For all its global appeal, the Premier League could still be retired. A new independent regulator of English football could create new difficulties for clubs – perhaps by limiting what owners can bring to clubs. Uefa’s new Financial Sustainability Regulations could also cut spending in the Premier League, says Dan Plumley, a sports economist from Sheffield Hallam University.
“I call that financial doping”
Javier Tebas, the president of La Liga, is leading the opposition to what he calls “the Premier League’s unsustainable model, based on massive debt and private equity investments”. Over the five years to 2021, Premier League and Championship shareholders have invested £2.8bn in their clubs, compared to £365m in La Liga. “That’s what I call financial doping, which has caused player salaries to spiral out of control.

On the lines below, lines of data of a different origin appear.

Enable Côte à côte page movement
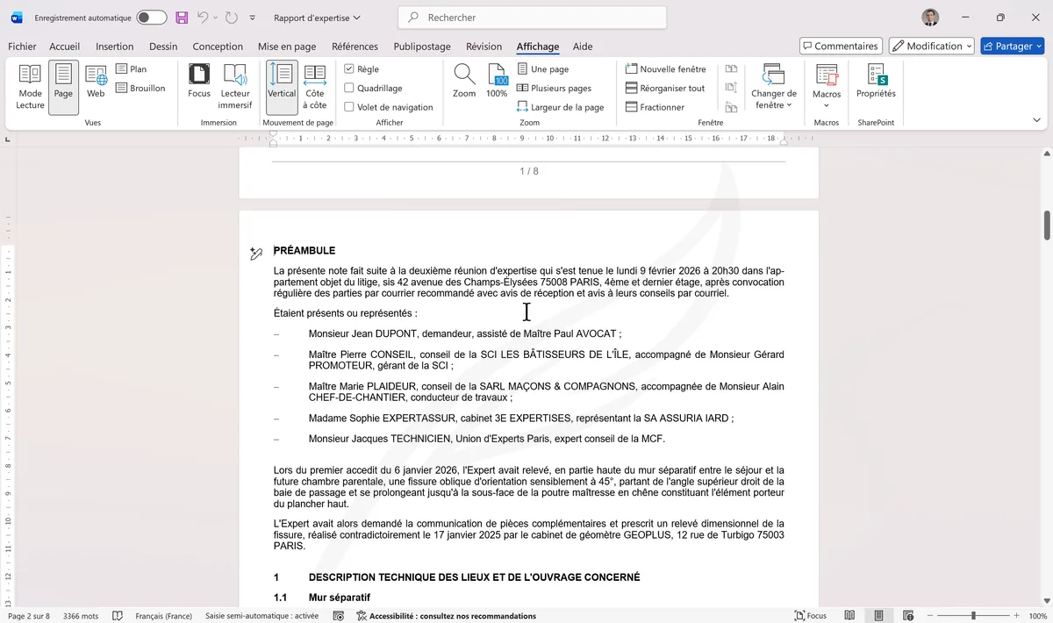Image resolution: width=1053 pixels, height=623 pixels. 315,86
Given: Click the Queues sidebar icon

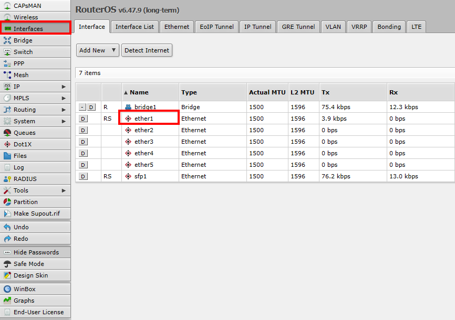Looking at the screenshot, I should coord(7,133).
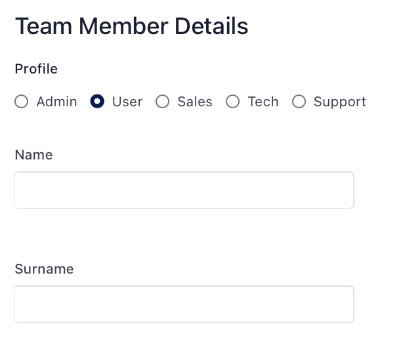The height and width of the screenshot is (353, 403).
Task: Click the word 'Member' in the heading
Action: [123, 26]

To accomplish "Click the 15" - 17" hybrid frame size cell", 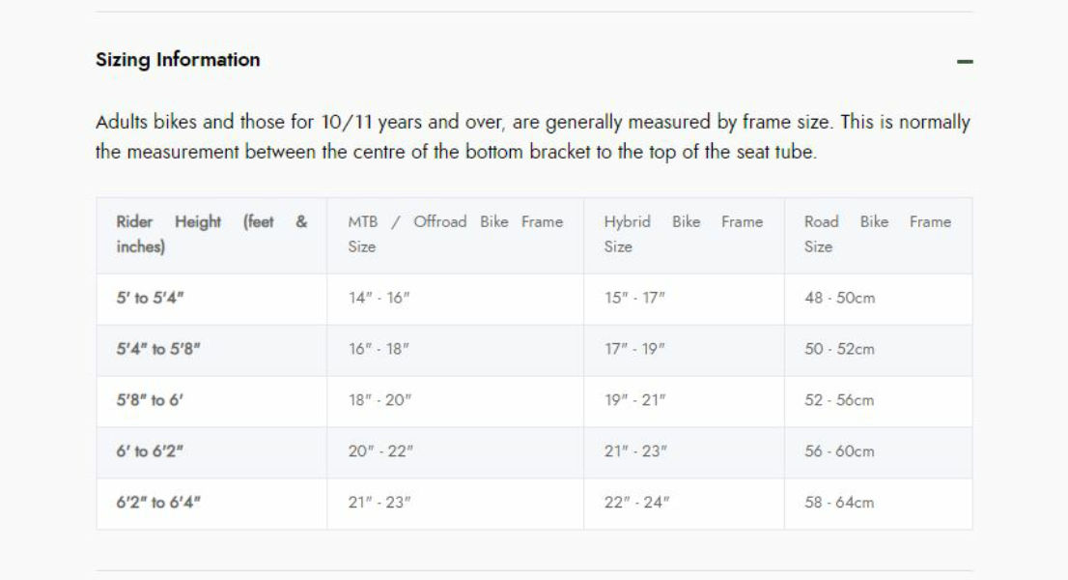I will 635,299.
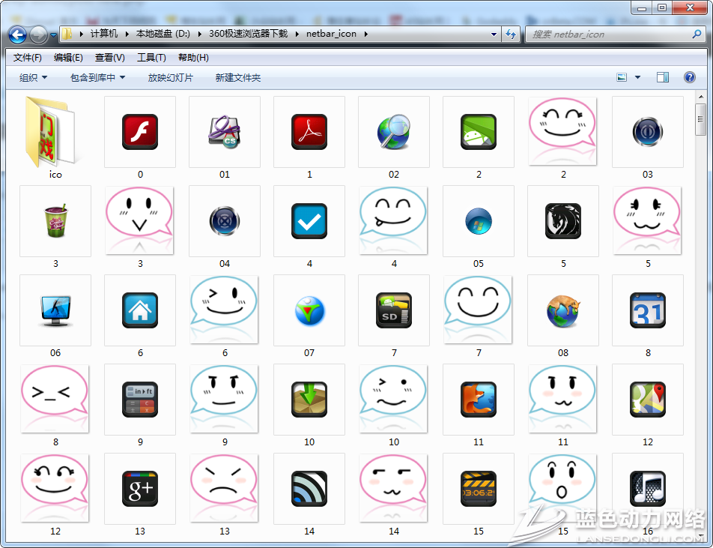Open the yellow ico folder
Image resolution: width=713 pixels, height=548 pixels.
click(x=55, y=132)
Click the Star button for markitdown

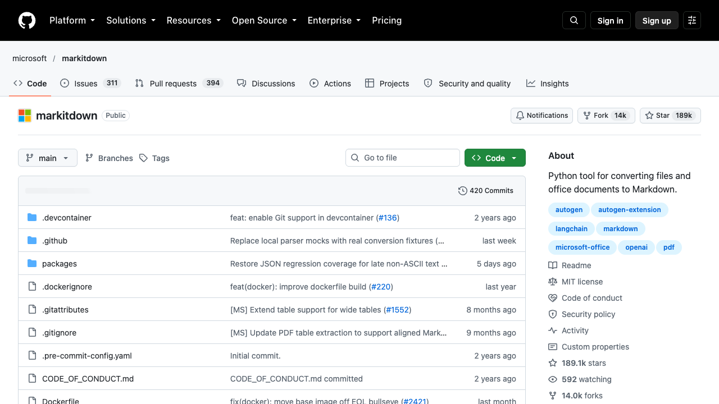(x=670, y=116)
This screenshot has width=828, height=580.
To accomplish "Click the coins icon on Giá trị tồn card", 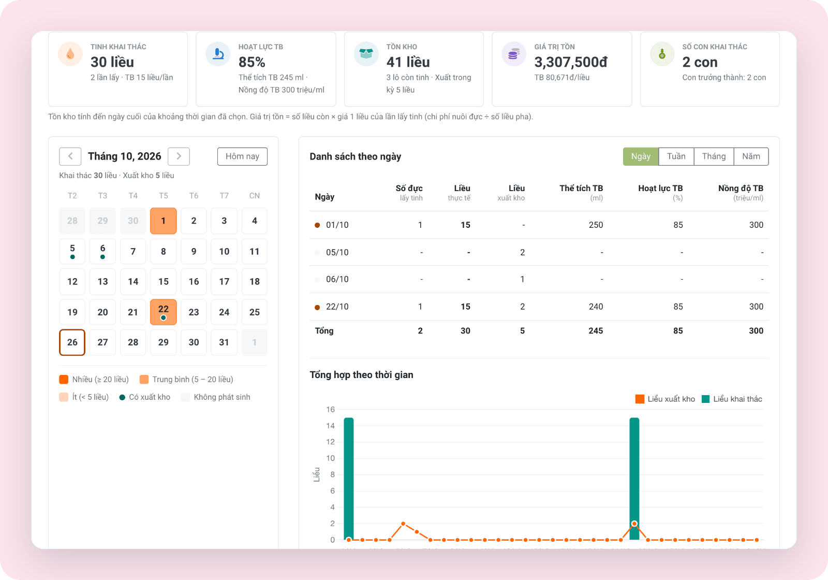I will pyautogui.click(x=514, y=54).
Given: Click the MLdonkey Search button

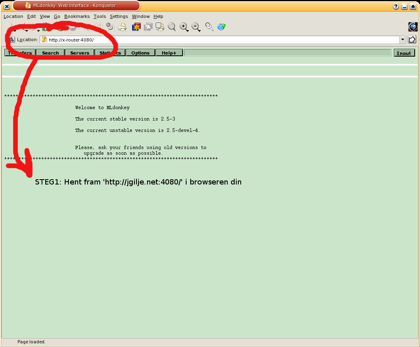Looking at the screenshot, I should [51, 53].
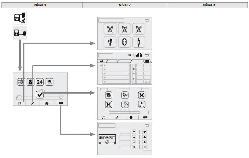This screenshot has width=249, height=158.
Task: Go to next page 1/3 arrow
Action: [147, 82]
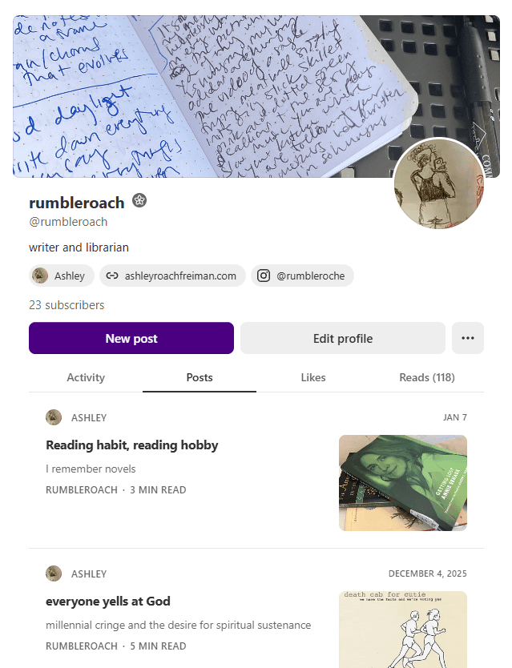Open the Instagram icon for @rumbleroche
512x668 pixels.
click(x=264, y=276)
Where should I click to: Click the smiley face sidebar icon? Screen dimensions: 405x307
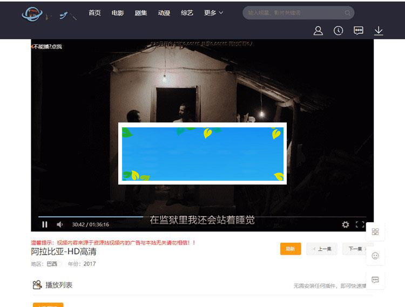pos(375,255)
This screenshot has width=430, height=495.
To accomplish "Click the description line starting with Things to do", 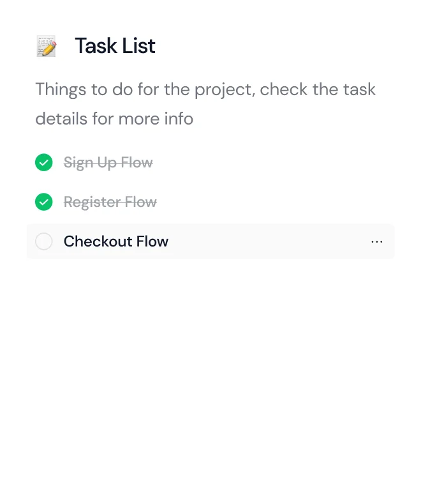I will [205, 89].
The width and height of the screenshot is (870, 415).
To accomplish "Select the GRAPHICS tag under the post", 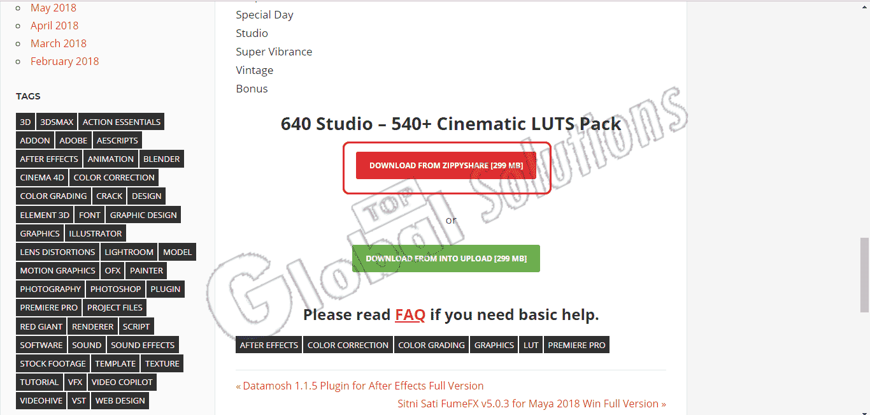I will [494, 345].
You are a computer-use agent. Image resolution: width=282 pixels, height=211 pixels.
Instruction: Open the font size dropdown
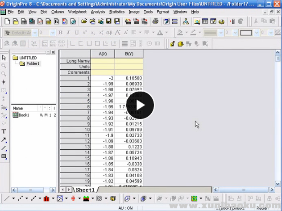53,33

It is dangerous and financially unsustainable.”
Such spending has indeed had a disastrous effect on clubs like Derby and Wigan, whose attempts to reach the Premier League have failed. But owner investment has also made the Premier League more competitive. While the Bundesliga and Ligue 1 have a “Big One”, the Premier League is still talking about a Big Six, despite Man City’s spending, which Newcastle United could soon turn into a Big Seven. The question of who gets to own clubs is very real; Premier League clubs were too easily bought for deeply dubious purposes. But on the pitch, owners’ investments have enhanced the quality of the Premier League and, in turn, its global appeal.
The biggest risk to the Premier League’s reputation, according to Szymanski, is if the Bundesliga reconsiders its ’50+1′ ownership rule. This limits private ownership to a minority stake in a club – giving fans representation on boards but also effectively helping to cement the position of Bayern, the richest team in the country. If ownership rules were changed – something little seems to have an appetite for – Germany, with its larger population and economy than England, could be best placed to challenge the Premier League.
Football fans have become accustomed to the relative equality between the major European leagues. However, in the global sporting landscape, football is unusual as its major leagues compete against each other for supremacy.
The three major US sports of baseball, basketball and American football each have a league that outperforms all others. So now, cricket, with the Indian Premier League. This is where football could be headed, with the remaining five major European leagues falling further and further behind the Premier League – as are the top leagues in the Netherlands and Portugal, whose top clubs once regularly competed for European titles, done long ago.
In other sports, “the natural balance is a league at the top,” explains Szymanski. “Compared to the Premier League, the other four big leagues are increasingly looking like smaller leagues.”
The Premier League doesn’t need a Super League. But for the continental elite, a Super League could be their best hope of crushing the Premier League.